- **Text block**:
Despite all the posters and the press materials, (i.e. the image at the top of this article) the focus isn't really on the sex.  No, the idealization is centered around escape.  These girls are unsatisfied with their home and their normal lives, but they're not interested in doing any of the legitimate work that might help them move on to a better place.  Instead of paying attention in class, they write dirty notes to each other and dream of spring break.  They don't have enough money, so instead they terrorize innocent diner patrons rather than accept that they can't have everything they want.  The repeatedly talk about escaping reality and getting away from the real world, and the constant party environment of spring break provides the perfect alternate dimension to hide away in.  It's no coincidence that when they first encounter Alien, he not only promises a life filled with easy money and flashy toys, he tells them he got his name because he's from another world, and promises to take them away from a life of dull mediocrity.  It's indicative of the mindset of an entire generation, one that fetishizes reward and success without any real skill or effort.  It's the cult of Kardashian taken to the O.G. extreme, and it's depressing as fuck.  I'm honestly not sure if Korine is trying to endorse this twisted manifestation of the American dream, or if he's simpy fascinated by it.  The ending feels ambiguous at best, horrifying at worst.  But either way I was enthralled watching it all play out on the screen.  And Franco really is single-handedly worth the price of admission.

- **Directives**:
**A.** In the film review, what reason does Alien give for his name?
**B.** Write the next paragraph of the film review, starting right after its final sentence.

- **Dataset content**:
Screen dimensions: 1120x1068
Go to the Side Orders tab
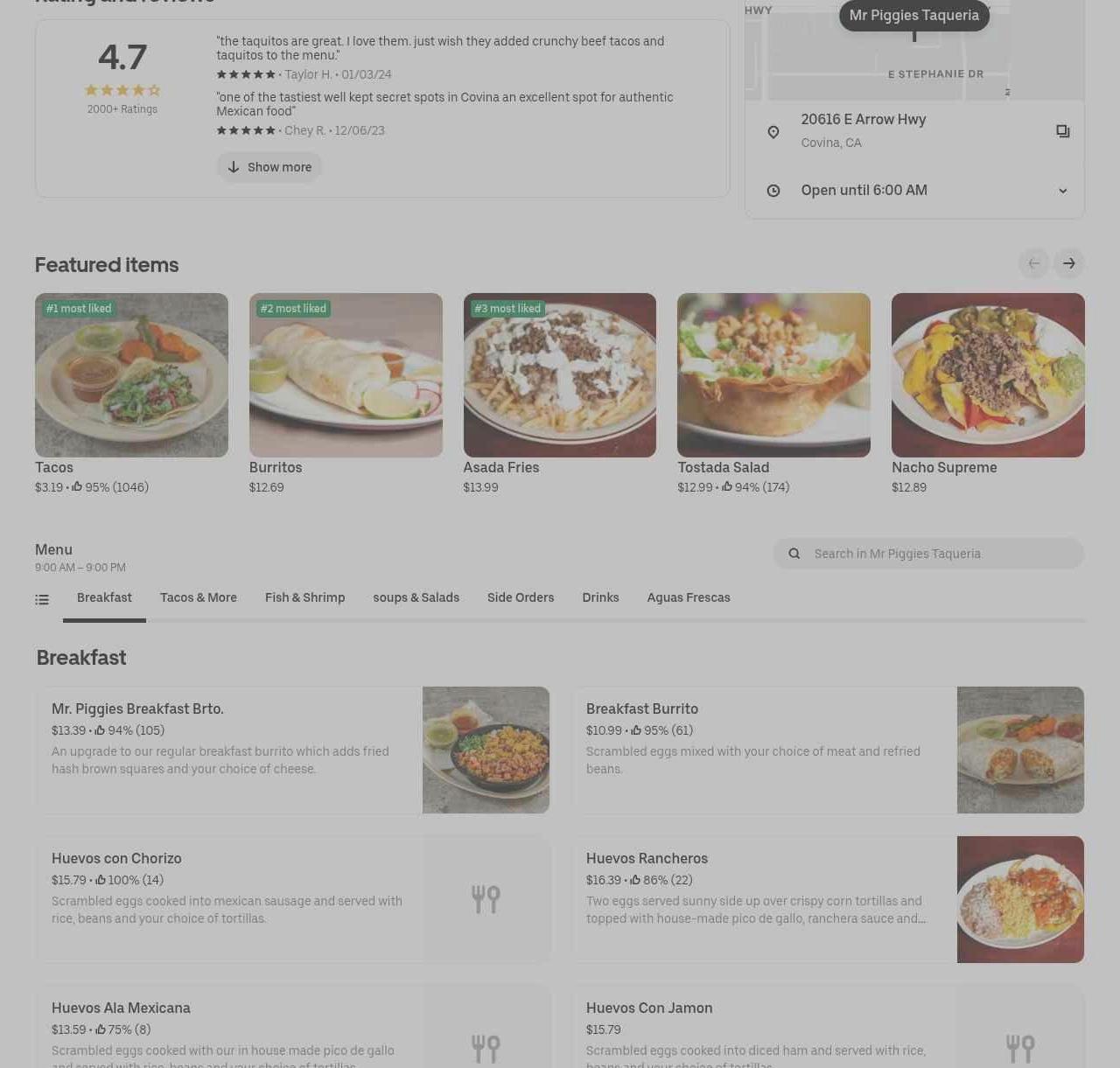tap(521, 598)
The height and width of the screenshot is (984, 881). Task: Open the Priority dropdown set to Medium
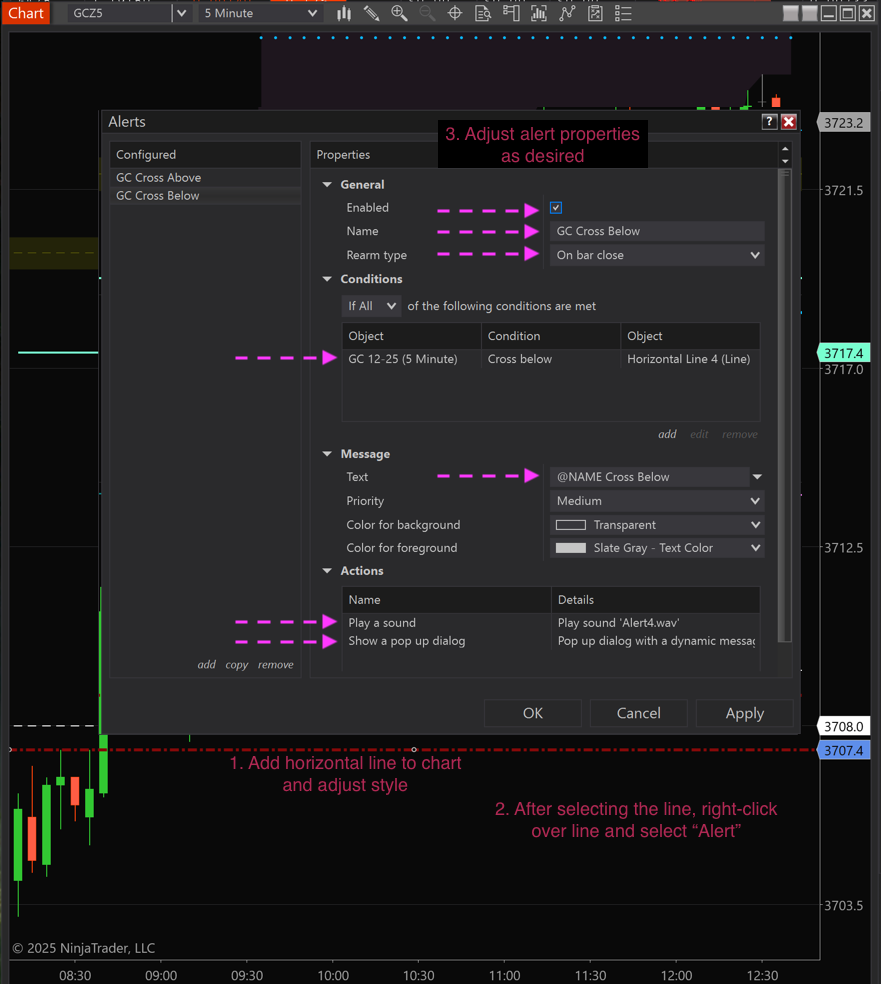pos(657,501)
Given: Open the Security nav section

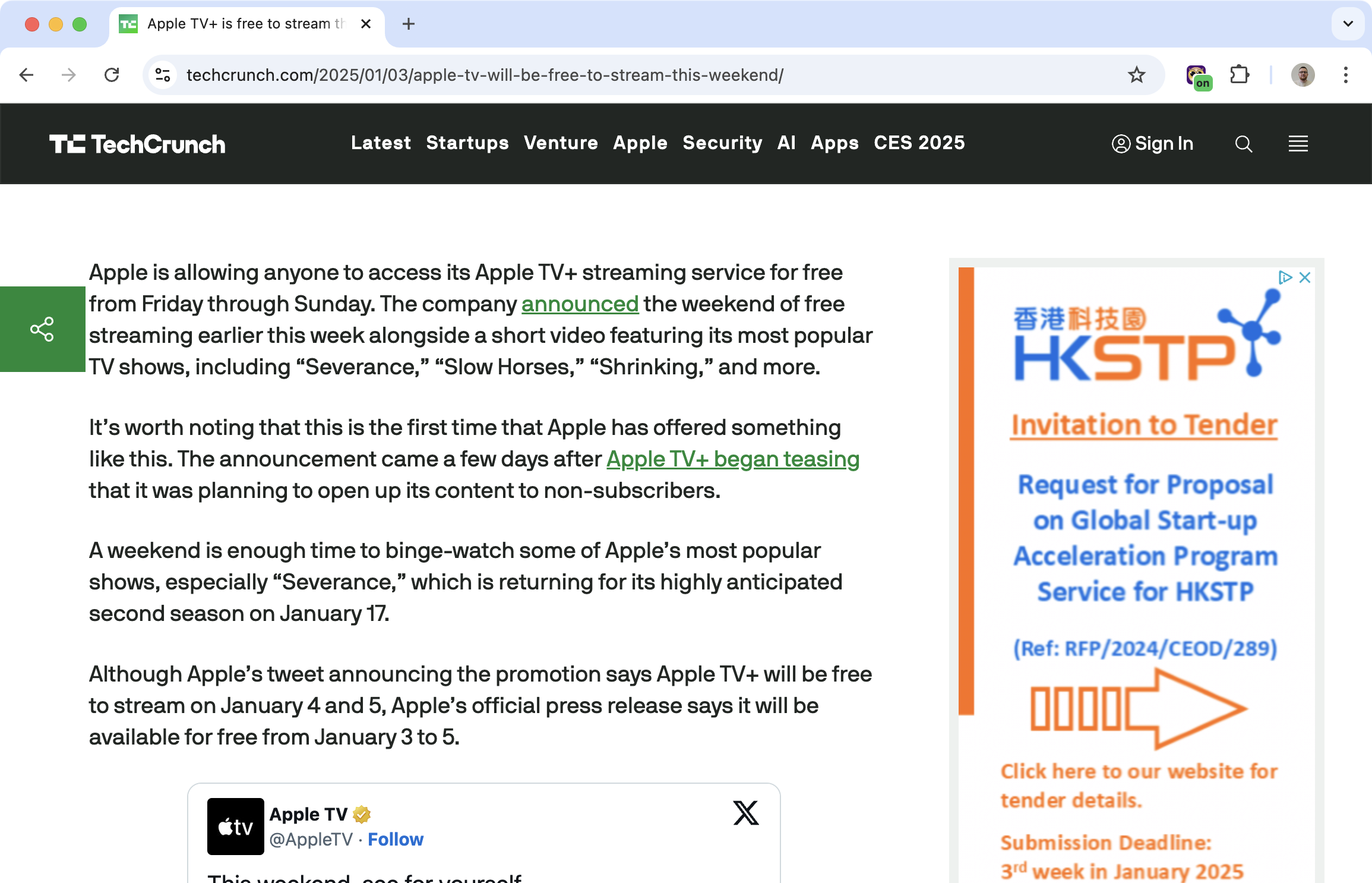Looking at the screenshot, I should click(x=722, y=143).
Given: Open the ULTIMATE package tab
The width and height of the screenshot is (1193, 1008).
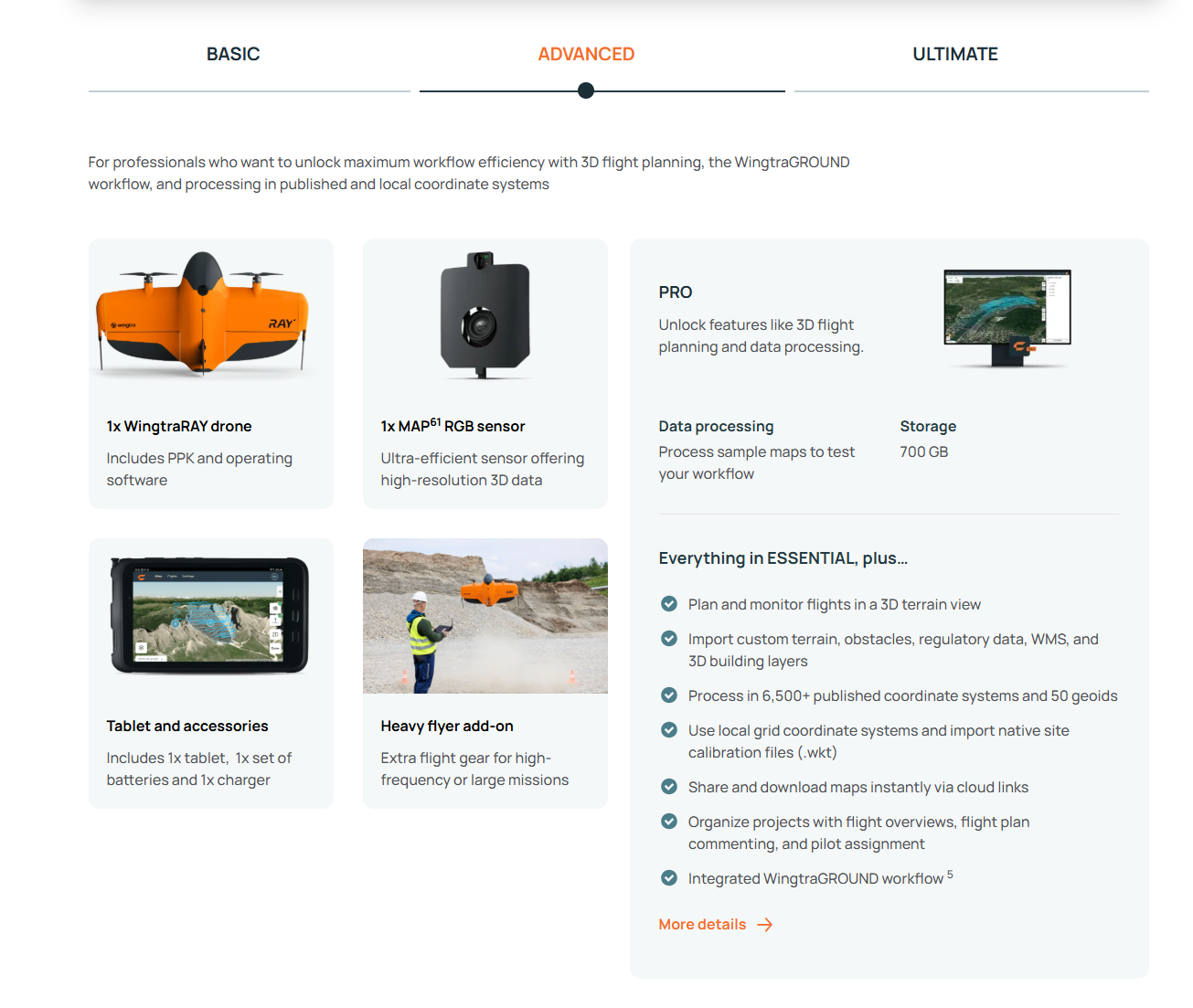Looking at the screenshot, I should click(954, 55).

- **Set of answers**:
**A.** He says he got his name because he's from another world.

**B.**
Along with the thumping beats and constantly whispered mantra of "Spring breeeeaaaaaak," there is the ever present sound of a pistol being cocked, instilling a sense of increasing dread over the entire proceeding.  It's clear that someone's eventually going to pay the price for all this unearned success.  I have to wonder if that's not a warning for all of America's youth.

And if it is, will they bother to heed it?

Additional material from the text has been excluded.